Unfortunately, the problem is far more than IT-specific, as the actual value of migration applications is measured by their data. The conveyed data create the links to be cut before migration take place. We don't really need to understand (as IT) the domain in detail, but we need to be able to explain what is the data lineage and who owns it.
Azur Purview
This is when Azure Purview comes into play. It's a brand new Azure service, but already available for some months in the Azure platform in preview (it's GA now).
The service is available in Azure in a form or workspace (mostly to expose Azure standard features like ACL, networking or Identity management). The right place to go is the Purview studio, which is a well-known concept already used by Azure Synapse or Azure Data Factory. This studio lets us configure one of around 30 data sources that can be used for analysis.
https://docs.microsoft.com/en-us/azure/purview/purview-connector-overview
The sources can be organized (grouped) by collections. Once the source is available we can scan it. The execution will take into account numbers for predefined categorisation rules (hundreds!), that will try to guess - based on the scanned data - what information hides behind.

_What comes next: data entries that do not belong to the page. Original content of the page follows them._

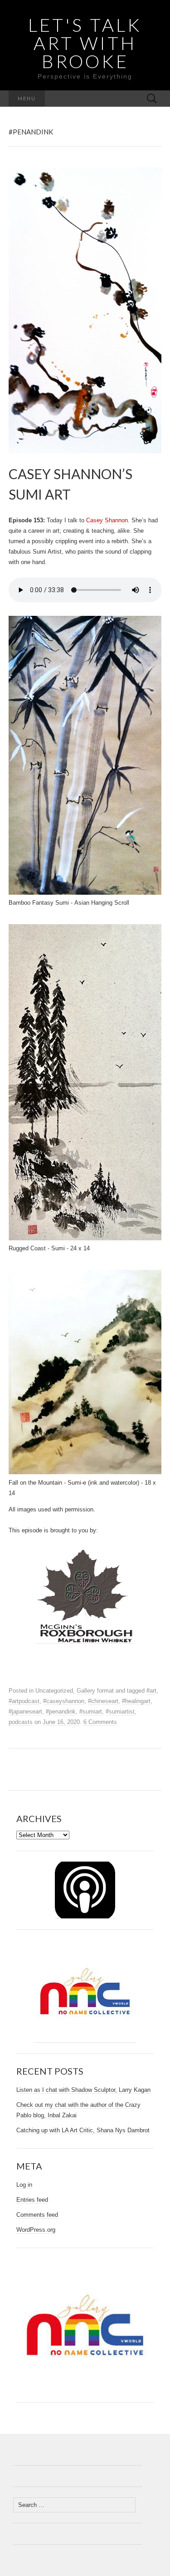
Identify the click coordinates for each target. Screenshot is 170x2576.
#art (151, 1690)
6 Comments (100, 1722)
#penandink (61, 1711)
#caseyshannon (63, 1701)
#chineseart (103, 1701)
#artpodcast (24, 1701)
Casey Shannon (107, 520)
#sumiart (90, 1711)
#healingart (136, 1701)
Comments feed (37, 2214)
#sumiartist (120, 1711)
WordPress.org (35, 2229)
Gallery (86, 1690)
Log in (24, 2184)
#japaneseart (25, 1711)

For example, if the data within a column looks like a social security number or an email, then this field will be considered as SSN or .. email respectively.

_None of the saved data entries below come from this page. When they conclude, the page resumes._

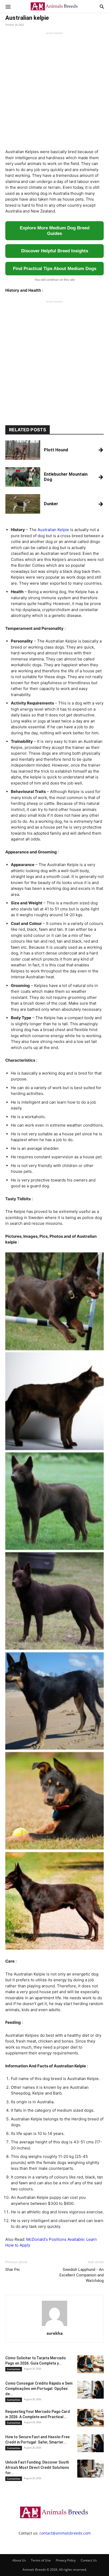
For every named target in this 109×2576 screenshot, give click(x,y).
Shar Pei (12, 2269)
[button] (8, 6)
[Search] (102, 6)
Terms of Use (41, 2560)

We can create our customer rules, providing a fixed list of options or using regular expressions. If a defined rule suits a number of cases (60% is a good value of the threshold to start), then the analyzed field is assigned to the captured category.
The identified entity is also analysed in the ETL context. If you scan a DB and notice that a particular table column is used by a view, then this dependency will be visualized on a diagram. It looks even more amazing when Azure Data Factory or Azure Synapse is involved. The data lineage is natively handled and exceeds the DB boundaries, by reflecting pipeline processing. It's very cool, isn't it?
To solve the problem of subdomains. Azure Purview introduced Glossaries. Those could be owned by different business owners (f.e. departments), in that case, a models process called "asking price" may vary between subdomains, but that's ok as they live as the definition of the particular glossary. The definition of a glossary could be imported using the CSV file to populate information in bulk.
If we are happy with the data lineage analysis performed by Azure Synsape, but we are not able to use it in our project then no worries. Azure Purview has been built over top of Apache Atlas 2.0, by using its well-documented API.
Summary
I'm wondering how fast it's analyses petabytes of parquet files or terabyte-sized databases. How efficient the delta load/update is? I'm eager to validate the in the context of the cloud migration of unknown data. By quoting Star Trek: "Its continuing mission: to explore strange new worlds, to seek out new life and new civilisations, to boldly go where no one has gone before".